Should maintenance or cleaning of the interior of the peg mill be required, 
the outer panels or covers 32 and 33 are removed by lifting the panels 
from the side walls 26 and 27 of the housing 25. The safety grates 38 and 
39 will prevent accidental injury to operators. The grates must be removed 
in order to allow access to the working interior of the peg feeder. 

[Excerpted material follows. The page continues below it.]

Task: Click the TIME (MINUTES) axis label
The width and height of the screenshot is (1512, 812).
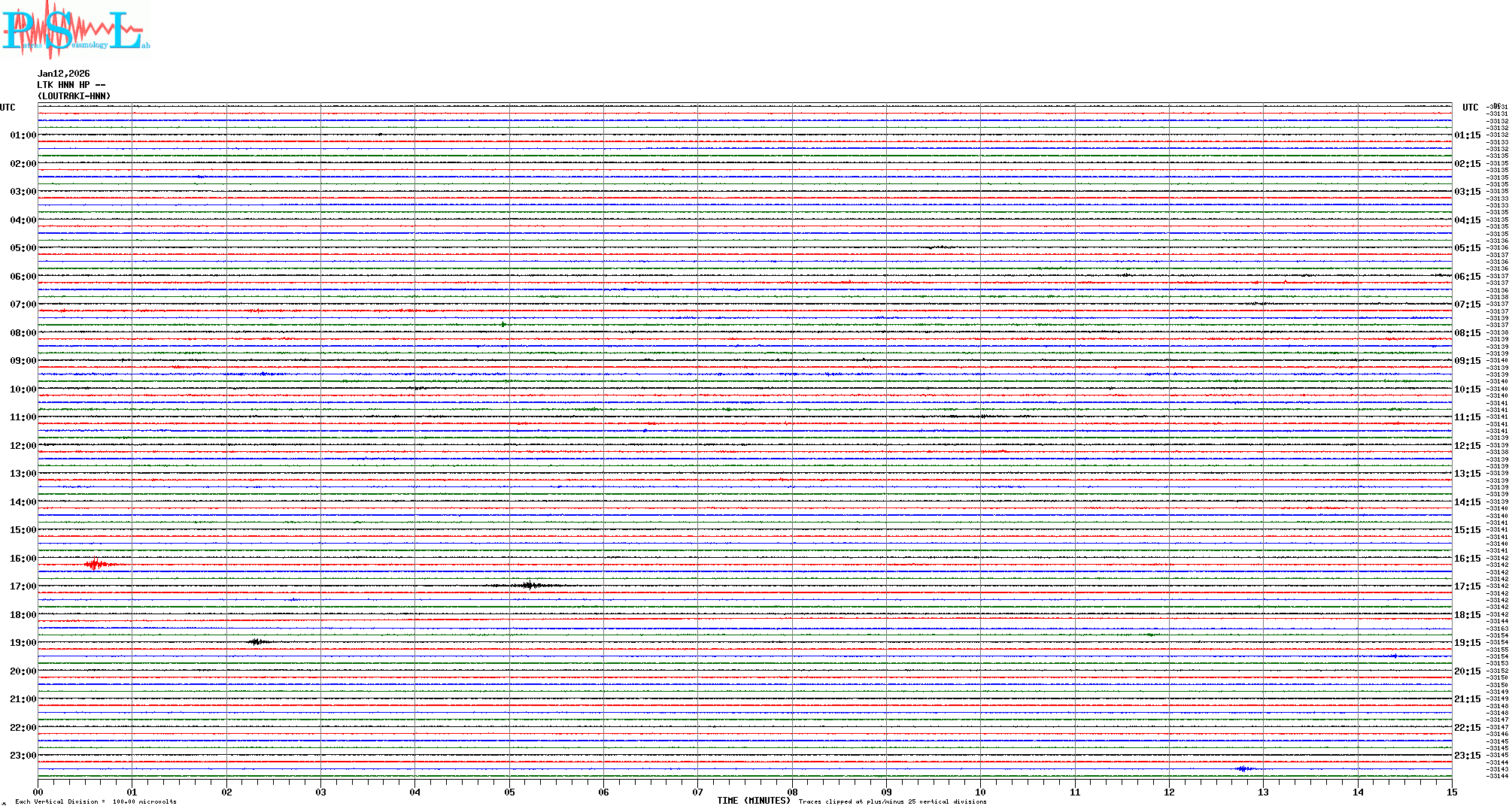Action: pyautogui.click(x=753, y=801)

Further, although not shown in the drawing figures, an appropriate 
electrical switch may be connected to each of the grates 38 and 39 such 
that if the grates are displaced, the motor 94 for driving the feed 
rollers 75 and 76 will be automatically deactivated thereby preventing 
possible accident and injury. 
The foregoing description of the preferred embodiment of the invention has 
been presented to illustrate the principles of the invention and not to 
limit the invention to the particular embodiment illustrated. It is 
intended that the scope of the invention be defined by all of the 
embodiments encompassed within the following claims and their equivalents.